> _Problem to solve_:
Reproduce, from the lines below, exactly the stretch that begins at the line containing "Task: Select the Kredi Hesaplama step label" and ends at the line containing "Given: Click the Version 9.26.0 text", both included.

◇ ◇ ◇ ◇ ◇ ◇ ◇

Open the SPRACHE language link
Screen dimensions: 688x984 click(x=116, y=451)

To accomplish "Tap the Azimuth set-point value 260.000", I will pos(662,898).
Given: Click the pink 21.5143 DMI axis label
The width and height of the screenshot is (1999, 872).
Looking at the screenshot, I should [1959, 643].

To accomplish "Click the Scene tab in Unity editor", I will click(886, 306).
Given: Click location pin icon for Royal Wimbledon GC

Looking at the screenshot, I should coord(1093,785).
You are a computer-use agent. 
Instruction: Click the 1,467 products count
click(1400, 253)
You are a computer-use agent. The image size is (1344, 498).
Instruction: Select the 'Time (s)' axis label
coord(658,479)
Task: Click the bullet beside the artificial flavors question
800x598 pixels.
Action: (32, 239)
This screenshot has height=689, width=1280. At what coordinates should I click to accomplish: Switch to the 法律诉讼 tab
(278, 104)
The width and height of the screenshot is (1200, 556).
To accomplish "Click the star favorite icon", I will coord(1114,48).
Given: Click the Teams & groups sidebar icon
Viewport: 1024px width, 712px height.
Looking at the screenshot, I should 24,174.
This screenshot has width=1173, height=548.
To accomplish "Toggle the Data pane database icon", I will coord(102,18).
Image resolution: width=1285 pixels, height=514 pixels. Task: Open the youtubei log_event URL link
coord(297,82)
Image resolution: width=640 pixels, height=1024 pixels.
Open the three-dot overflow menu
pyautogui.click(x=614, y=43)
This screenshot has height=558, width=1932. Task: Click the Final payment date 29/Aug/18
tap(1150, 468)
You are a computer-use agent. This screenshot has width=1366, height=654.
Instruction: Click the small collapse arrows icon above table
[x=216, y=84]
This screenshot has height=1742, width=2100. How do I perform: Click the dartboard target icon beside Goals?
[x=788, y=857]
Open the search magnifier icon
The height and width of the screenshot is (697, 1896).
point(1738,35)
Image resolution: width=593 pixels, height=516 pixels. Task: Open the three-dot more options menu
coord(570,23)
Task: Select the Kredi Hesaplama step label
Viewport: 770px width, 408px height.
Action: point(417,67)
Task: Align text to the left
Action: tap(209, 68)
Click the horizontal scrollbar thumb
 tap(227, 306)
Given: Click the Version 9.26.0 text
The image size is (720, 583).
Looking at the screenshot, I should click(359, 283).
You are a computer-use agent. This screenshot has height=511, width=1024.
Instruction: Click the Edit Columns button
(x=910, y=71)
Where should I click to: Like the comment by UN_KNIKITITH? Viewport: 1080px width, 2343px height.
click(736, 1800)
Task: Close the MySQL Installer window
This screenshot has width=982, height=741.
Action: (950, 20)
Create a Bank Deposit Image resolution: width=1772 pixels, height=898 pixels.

◇ ◇ ◇ ◇ ◇ ◇ ◇

> _Solution to this problem_:
Task: Select the Kredi Hesaplama step label
Viewport: 770px width, 408px height.
Action: point(417,67)
Task: Align text to the left
Action: tap(209, 68)
Click the horizontal scrollbar thumb
 tap(227, 306)
Given: Click the Version 9.26.0 text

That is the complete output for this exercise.